Everyone was expecting the Supreme Court to use Fulton v. City of Philadelphia, the foster care case, to rethink its approach to religious accommodation. No one was expecting a unanimous decision. But the foster agency won just such a victory today, confirming that today’s Supreme Court, conservatives and liberals alike, takes seriously its defense of religious Free Exercise under the First Amendment.
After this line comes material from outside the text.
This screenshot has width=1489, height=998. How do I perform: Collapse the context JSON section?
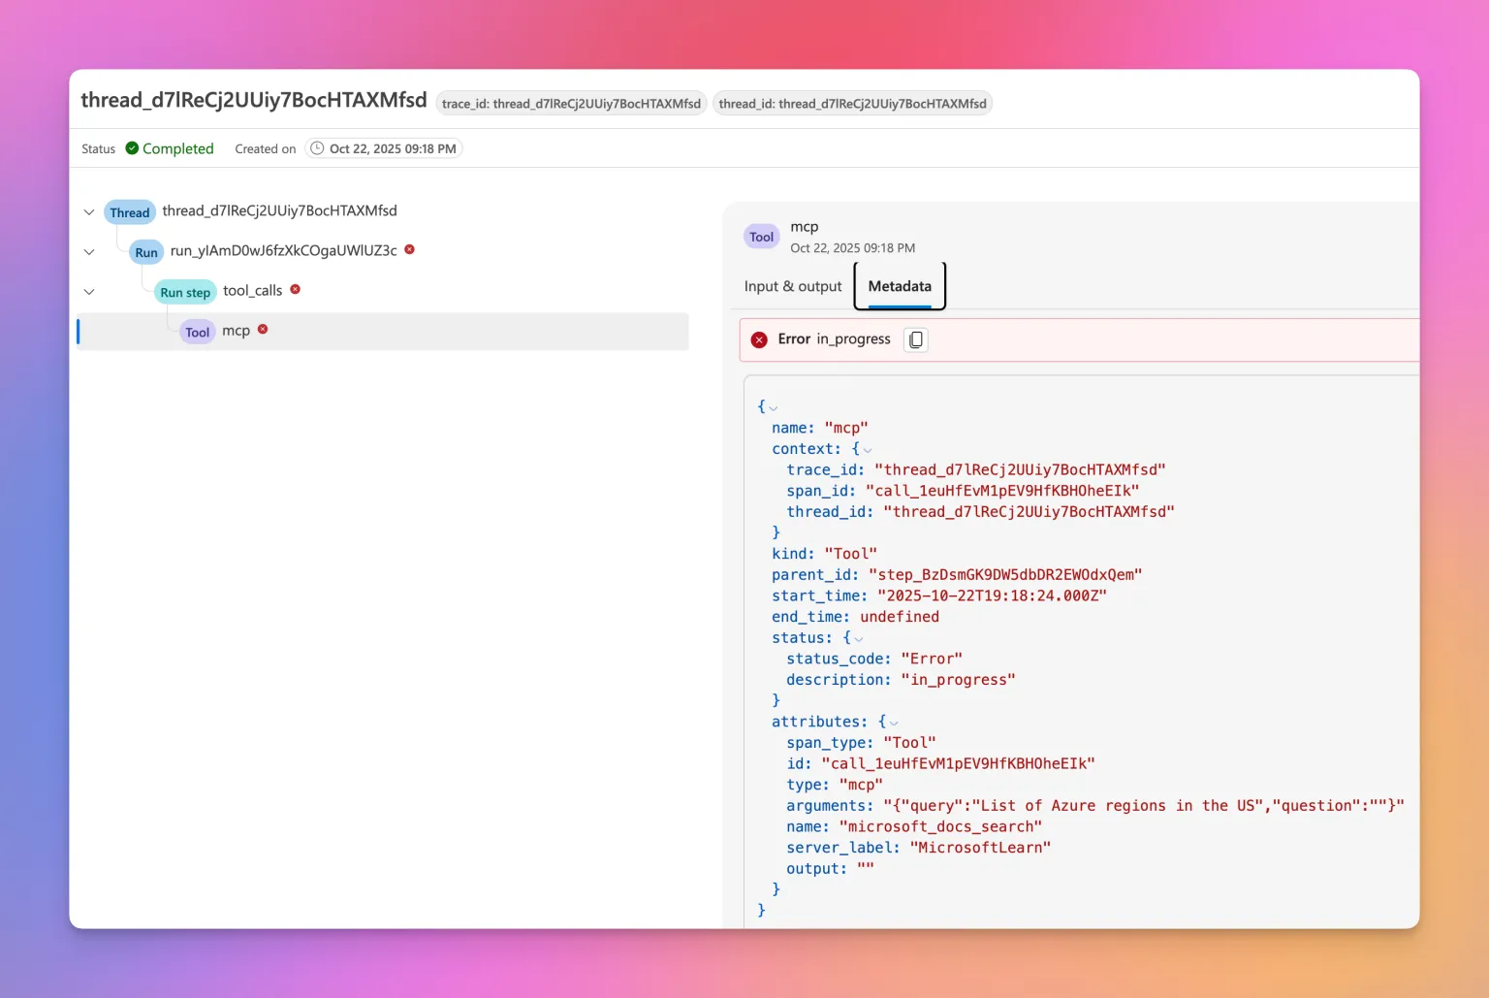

Chief Justice John Roberts held together a liberal-to-moderate 6‑justice bloc on two theories: First, Philadelphia did not have a neutral and generally applicable rule, as required under Employment Division v. Smith, because its administrator was granted sole discretion for exceptions. Second — and this one really arrived out of left field for some of us — the city’s anti-discrimination ordinance was inapplicable because it applied to public accommodations and Catholic Social Services, as a foster care provider, is not that.
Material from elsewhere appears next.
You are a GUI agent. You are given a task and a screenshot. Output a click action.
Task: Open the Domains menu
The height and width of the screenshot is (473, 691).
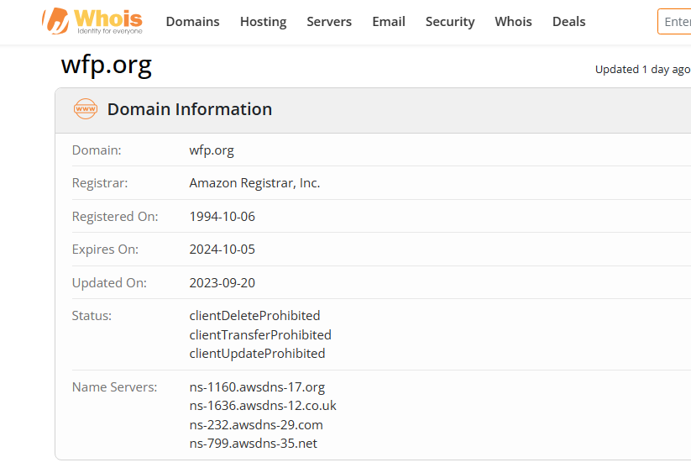click(x=192, y=22)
Justices Samuel Alito, Neil Gorsuch, and Clarence Thomas called on the Court to revisit Smith, its current precedent on many applications of the Free Exercise Clause, in a way friendlier to religious believers seeking accommodation.
Justice Amy Coney Barrett, joined by Brett Kavanaugh and mostly by Stephen Breyer, expressed discontent with Smith combined with a lack of confidence in whether the Court has identified a proper replacement. So there may be a working majority on the Court for the proposition that Smith is the wrong standard, but not on what the right one should be.
Pluralism won today, and the city of Philadelphia should now re-examine its harsh policy of entirely excluding agencies based on religious convictions. (I set down some further thoughts here on policy clashes between LGBT discrimination principles and religious accommodation.) For the future, the Court has signaled that more major religious-liberty cases lie ahead.